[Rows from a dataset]
** begin **

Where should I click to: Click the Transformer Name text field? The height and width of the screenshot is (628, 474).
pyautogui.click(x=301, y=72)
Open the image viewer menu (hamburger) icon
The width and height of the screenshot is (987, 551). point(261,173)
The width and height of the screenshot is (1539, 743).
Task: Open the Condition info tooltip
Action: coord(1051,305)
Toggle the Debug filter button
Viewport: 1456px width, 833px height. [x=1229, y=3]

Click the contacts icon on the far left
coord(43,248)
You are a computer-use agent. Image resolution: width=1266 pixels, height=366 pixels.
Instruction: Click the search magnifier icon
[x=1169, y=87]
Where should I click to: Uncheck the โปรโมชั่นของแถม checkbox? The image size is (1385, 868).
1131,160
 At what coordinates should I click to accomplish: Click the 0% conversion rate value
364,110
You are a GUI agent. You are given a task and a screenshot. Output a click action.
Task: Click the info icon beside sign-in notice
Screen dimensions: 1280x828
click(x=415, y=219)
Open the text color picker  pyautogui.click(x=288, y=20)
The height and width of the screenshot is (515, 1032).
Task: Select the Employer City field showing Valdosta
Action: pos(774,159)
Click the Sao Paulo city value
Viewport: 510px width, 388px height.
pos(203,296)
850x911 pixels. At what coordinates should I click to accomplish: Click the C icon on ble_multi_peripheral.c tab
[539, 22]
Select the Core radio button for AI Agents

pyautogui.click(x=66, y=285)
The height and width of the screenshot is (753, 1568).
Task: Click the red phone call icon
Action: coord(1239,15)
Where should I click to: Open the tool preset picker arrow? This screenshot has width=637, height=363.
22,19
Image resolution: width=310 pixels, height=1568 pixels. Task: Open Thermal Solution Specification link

** end **

The problem:
Can you copy out each line of the items above, word for word and without changing anything?

Completed exercise:
Where should I click to: Click the Transformer Name text field? The height and width of the screenshot is (628, 474).
pyautogui.click(x=301, y=72)
Open the image viewer menu (hamburger) icon
The width and height of the screenshot is (987, 551). point(261,173)
The width and height of the screenshot is (1539, 743).
Task: Open the Condition info tooltip
Action: coord(1051,305)
Toggle the Debug filter button
Viewport: 1456px width, 833px height. [x=1229, y=3]

Click the contacts icon on the far left
coord(43,248)
You are a computer-use agent. Image resolution: width=1266 pixels, height=366 pixels.
Instruction: Click the search magnifier icon
[x=1169, y=87]
Where should I click to: Uncheck the โปรโมชั่นของแถม checkbox? The image size is (1385, 868).
1131,160
 At what coordinates should I click to accomplish: Click the 0% conversion rate value
364,110
You are a GUI agent. You are given a task and a screenshot. Output a click action.
Task: Click the info icon beside sign-in notice
Screen dimensions: 1280x828
click(x=415, y=219)
Open the text color picker  pyautogui.click(x=288, y=20)
The height and width of the screenshot is (515, 1032).
Task: Select the Employer City field showing Valdosta
Action: pos(774,159)
Click the Sao Paulo city value
Viewport: 510px width, 388px height.
pos(203,296)
850x911 pixels. At what coordinates should I click to accomplish: Click the C icon on ble_multi_peripheral.c tab
[539, 22]
Select the Core radio button for AI Agents

pyautogui.click(x=66, y=285)
The height and width of the screenshot is (753, 1568).
Task: Click the red phone call icon
Action: coord(1239,15)
Where should I click to: Open the tool preset picker arrow? This screenshot has width=637, height=363.
22,19
Image resolution: width=310 pixels, height=1568 pixels. Task: Open Thermal Solution Specification link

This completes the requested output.